Data excerpts ->
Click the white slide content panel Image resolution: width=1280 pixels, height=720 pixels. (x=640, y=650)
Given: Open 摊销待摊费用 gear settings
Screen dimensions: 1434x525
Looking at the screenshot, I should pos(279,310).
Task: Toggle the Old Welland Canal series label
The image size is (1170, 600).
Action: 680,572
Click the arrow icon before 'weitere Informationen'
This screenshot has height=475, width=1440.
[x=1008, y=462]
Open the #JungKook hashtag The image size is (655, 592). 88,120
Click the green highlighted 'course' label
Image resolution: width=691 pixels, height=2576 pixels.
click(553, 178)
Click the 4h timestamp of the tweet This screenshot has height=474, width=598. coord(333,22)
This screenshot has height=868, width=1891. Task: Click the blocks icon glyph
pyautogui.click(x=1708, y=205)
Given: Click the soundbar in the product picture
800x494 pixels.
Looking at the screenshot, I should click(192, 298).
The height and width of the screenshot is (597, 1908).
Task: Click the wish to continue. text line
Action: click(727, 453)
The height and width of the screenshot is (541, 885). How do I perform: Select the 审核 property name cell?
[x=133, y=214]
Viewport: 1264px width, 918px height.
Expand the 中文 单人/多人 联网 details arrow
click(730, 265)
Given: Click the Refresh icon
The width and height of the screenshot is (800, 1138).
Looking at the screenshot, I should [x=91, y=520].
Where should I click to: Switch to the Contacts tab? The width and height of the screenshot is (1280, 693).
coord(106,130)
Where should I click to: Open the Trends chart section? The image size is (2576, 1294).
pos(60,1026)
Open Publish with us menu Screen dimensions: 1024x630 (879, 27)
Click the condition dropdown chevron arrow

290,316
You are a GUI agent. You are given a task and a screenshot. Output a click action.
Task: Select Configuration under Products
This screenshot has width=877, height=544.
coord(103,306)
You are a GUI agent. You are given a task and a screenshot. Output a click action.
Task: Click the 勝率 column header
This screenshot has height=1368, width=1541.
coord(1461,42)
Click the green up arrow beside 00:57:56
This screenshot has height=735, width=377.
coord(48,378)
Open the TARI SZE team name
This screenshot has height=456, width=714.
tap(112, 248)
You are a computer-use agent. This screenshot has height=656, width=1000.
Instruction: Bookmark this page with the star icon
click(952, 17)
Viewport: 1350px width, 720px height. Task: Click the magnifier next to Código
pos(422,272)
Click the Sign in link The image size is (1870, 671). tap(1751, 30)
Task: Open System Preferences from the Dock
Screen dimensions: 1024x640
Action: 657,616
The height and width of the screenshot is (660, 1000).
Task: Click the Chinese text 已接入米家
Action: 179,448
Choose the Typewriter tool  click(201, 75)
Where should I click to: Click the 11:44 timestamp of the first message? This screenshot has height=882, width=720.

Task goal -> In the listing above, how many lines hold the string "timestamp"? Only the number is to be reported.

Expected answer -> 2